Krzysztof Biegun powrócił po krótkiej przerwie do rywalizacji w Pucharze Świata. "Przyjemnie jest wrócić do rywalizacji w Pucharze Świata. Na Uniwersjadzie odpocząłem psychicznie i fizycznie, teraz jestem tutaj i bardzo się z tego cieszę" - powiedział po kwalifikacjach polski skoczek. "Na Uniwersjadzie było więcej spokoju, ponieważ narobiło się trochę szumu a we Włoszech tego nie było i udało się odpocząć" - dodał. "Czuję się dobrze. Lepiej mi się skacze niż w Lillehammer i cieszę się, że mogę tutaj skakać, ponieważ jest to mój pierwszy raz na Turnieju."

"Siła jest, ale jest też zbyt wysoka waga i to jest teraz problemem. Parę dni wystarczyło, żeby przybrać na wadze i teraz trzeba utrzymać siłę i zejść z wagi" - zdradził Maciej Kot pod skocznią w Oberstdorfie. "Zależy kto jak świętuje. Nie ograniczałem się i stąd ten problem. Myślę, że parę dni i wszystko wróci do normy" - dodał. "Niemieckiej gulaszowej nie będzie. Krwisty stek, aby siła była i trzeba się ograniczać - trudno takie życie".

"Skoki były w porządku. Może ten drugi był gorszy, ponieważ testowaliśmy pewne rozwiązania sprzętowe. Pierwszy i kwalifikacyjny takie w normie. Jest to doby prognostyk przed dniem jutrzejszym"

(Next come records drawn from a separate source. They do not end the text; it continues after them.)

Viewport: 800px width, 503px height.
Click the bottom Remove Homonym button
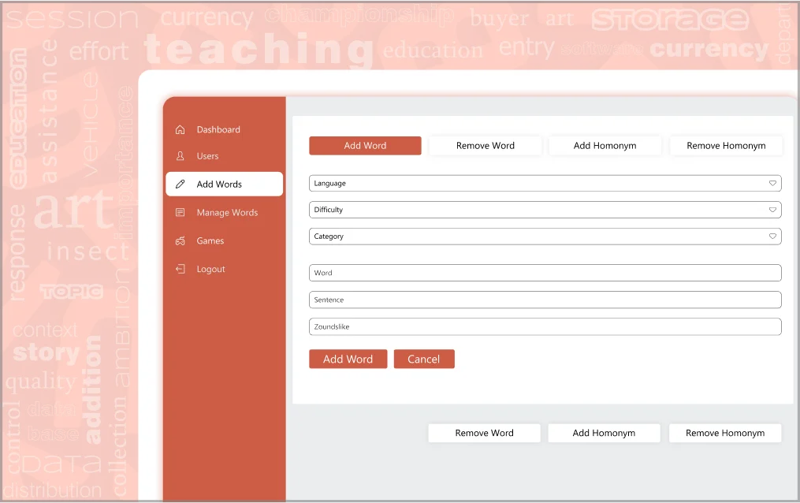724,433
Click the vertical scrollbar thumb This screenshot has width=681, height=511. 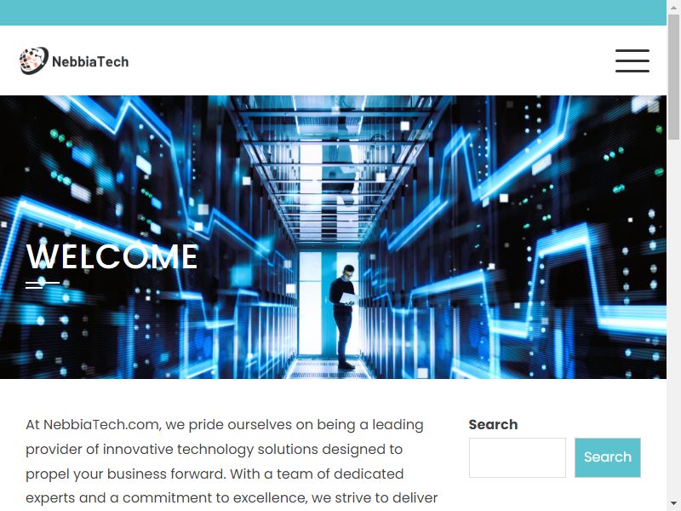pos(673,76)
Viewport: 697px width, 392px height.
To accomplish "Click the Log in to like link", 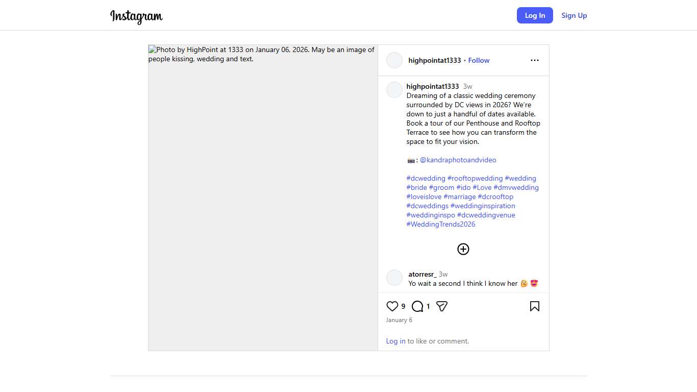I will (395, 341).
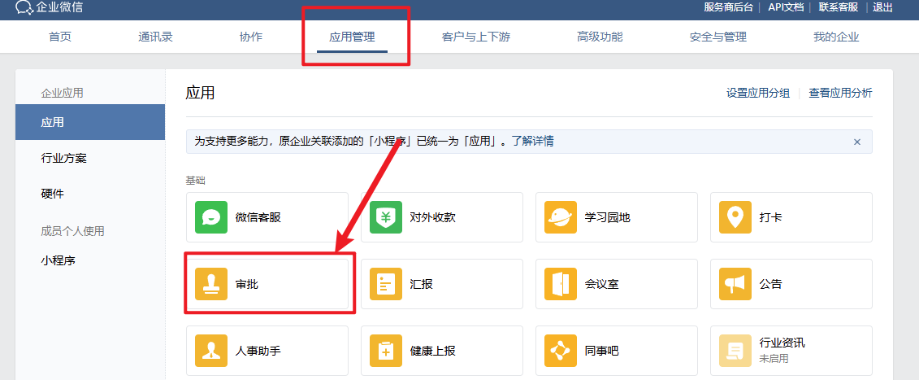
Task: Dismiss the notice banner with X
Action: 856,142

"Bardzo lubię startować w Turnieju Czterech Skoczni. Sympatyczna impreza, chociaż skocznia, która rozpoczyna i skocznia, która kończy Turniej nie należą do moich ulubionych, natomiast druga i trzecia są w gronie skoczni, które bardzo lubię. Z Oberstdorfem nie mam zbyt miłych wspomnień i mam nadzieję, że to się zmieni w dniu jutrzejszym, ponieważ już dziś było w porządku i lepiej wspominać dzień dzisiejszy niż chociażby to, co się działo rok temu" - zakończył Maciej Kot.

"Mogę powiedzieć, że udało mi się odpocząć i nabrałem nowych sił po tym Engelbergu" - mówił Klemens Murańka. "Fajny skok oddałem w kwalifikacjach - taki jak chciałem. Zapewniłem sobie kwalifikację i jutro konkurs. Trzeba dać z siebie wszystko i będzie dobrze" - dodał.

"Ja każde zawody traktuję jednakowo i wydaje mi się, że jest to dobre podejście do zawodów. Staram się tym bawić i żeby zbytnio się nie spinać i skoki wychodzą całkiem przyzwoite więc jest się z czego cieszyć" - wyjaśnił. "Po powrocie z Engelbergu nie mieliśmy treningu na skoczni, mieliśmy zajęcia na siłowni, mieliśmy mieć Mistrzostwa Polski, ale z powodu złych warunków się nie odbyły".

"Skakanie w parach jest inne, ale nie jest złe. Trzeba skakać swoje i będzie dobrze" - podsumował Murańka.